A very simple, yet very insightful, experimental set-up allowed Dolleman to gather a lot of information on the dynamic behaviour of graphene membranes. A system of lasers are pointed at a membrane in a small vacuum chamber. To take a photograph of it, Dolleman and a colleague turned the power of the beam up to the maximum, heeding the warning that they could not keep it up for long, otherwise they would risk ‘burning something’.

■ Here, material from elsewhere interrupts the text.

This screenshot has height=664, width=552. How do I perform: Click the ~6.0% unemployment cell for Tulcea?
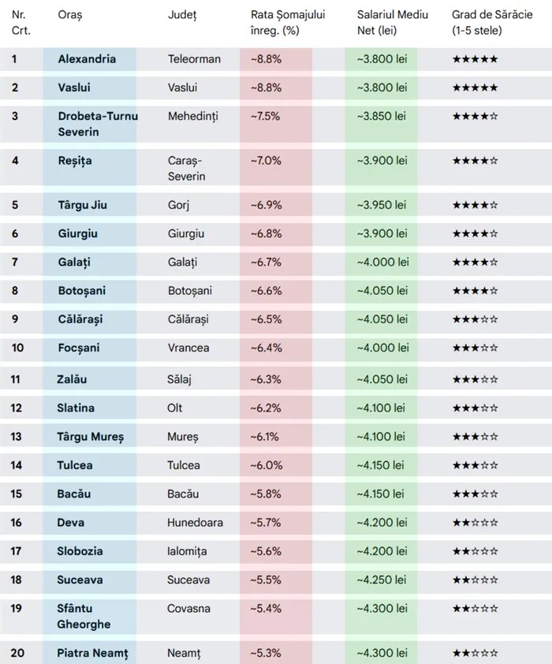click(266, 465)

Among the various types of sensors studied during this project, the so-called Pirani sensor, developed in collaboration with the Else Kooi Laboratory, is extremely close to industrial application. This sensor exploits the fact that the thermal conductivity of graphene is pressure dependent: pressure allows graphene to dissipate heat better. Hence, by reading the resistance of the membrane which, in turn, is temperature dependent, one can work out the pressure.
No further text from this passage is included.